The adult Rhinoceros are loners for the most part but they will find each other for mating. The males are aggressors for it and that doesn’t always get accepted by the females. In fact, it is common for fierce fights to occur between the males and females because the male won’t take no for an answer when it comes to mating. The male usually does get his way and then they will go their separate ways after mating has occurred.
The male will move on to continue looking for other females that he can mate with. The mothers will carry the young calf in her body for a period of time that is from 15 months to 16 months. She will nurse the young with milk from her body for about the first year of life. However, these young offspring are also introduced to plants and grass when they are about a week old. They will feed on it in addition to the rich milk.
The young will stay with their mother for a period of time that can last from 2 years to 4 years. Generally the females are able to stay with their mothers for the longest periods of time. The young males are often run off when they are about 2 years of age. It can be extremely difficult for them to be able to survive out there due to the need to find their own territory.
They will be pushed to the outer rim of the areas because the older and stronger males will already have their stakes at various locations. This can make it very hard for the younger ones to be able to find enough food and water to survive. When the older Rhinoceros with large horns are killed though they are sometimes able to move into those territories.
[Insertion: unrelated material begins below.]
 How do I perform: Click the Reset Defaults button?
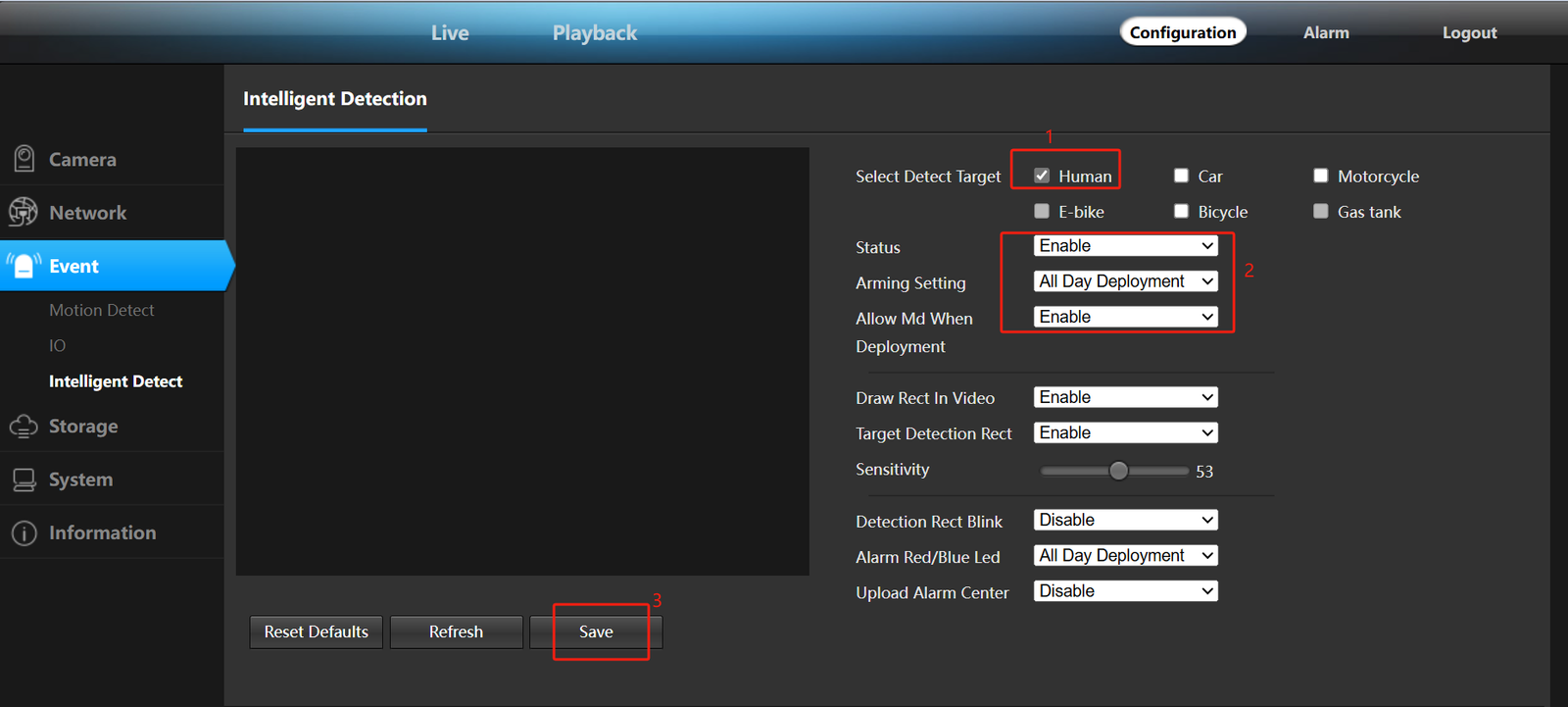click(x=316, y=632)
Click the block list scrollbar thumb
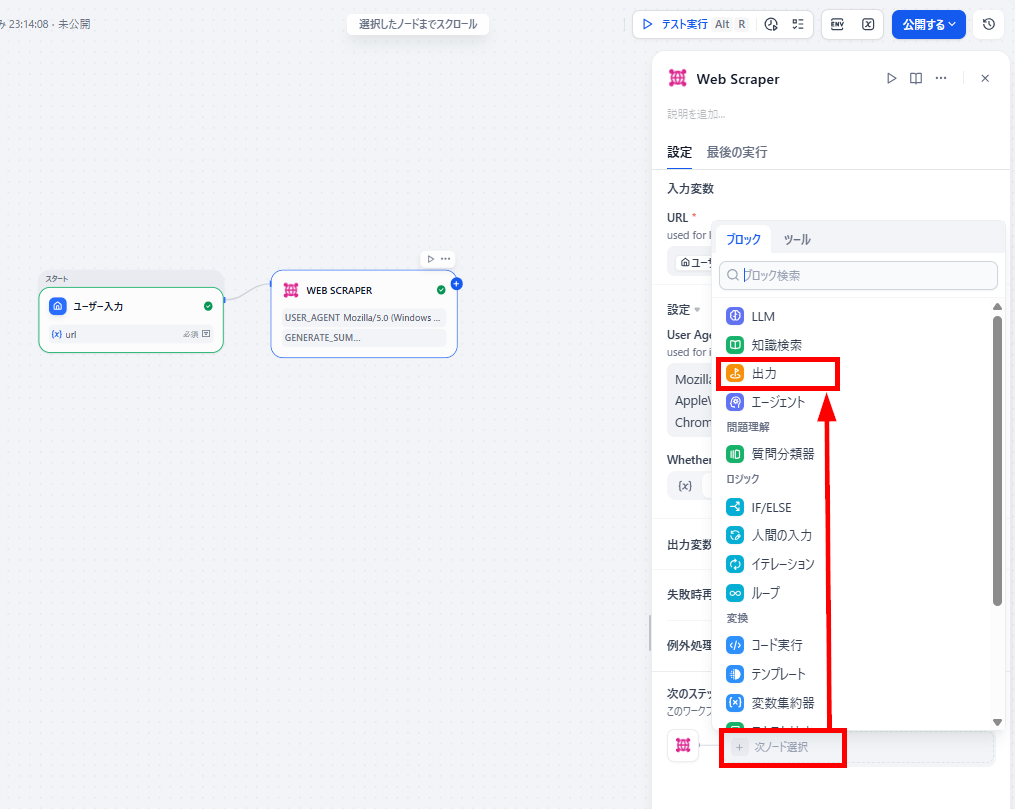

In spite of being extremely aggressive animals, the female Rhinoceros is very caring and attentive of her young. She seems to thrive on catering to the needs of her young. A great deal of what we understand about Rhinoceros behavior and communication has stemmed from the careful observation of these animals with their young.
The fact that the mother carries the young in her body for more than 1 year and she may keep it with her for several years is a huge problem when it comes to increasing their numbers. The females may take three years to mate again. Sometimes the males will become aggressive and try to kill the young too in order to get the opportunity to mate with the female.
These young Rhinoceros can sometimes fall victim of crocodiles, large cats, and wild dogs out there. The larger they become in size though the better chance they have of survival to adulthood. However, they then face the problems of humans hunting them for their horns. In captivity there are some programs implemented to assist with the dynamics of all of this. They often remove the young from the mother so that she is more willing to mate again. They also have protective measures in place to help ensure the young can thrive and survive.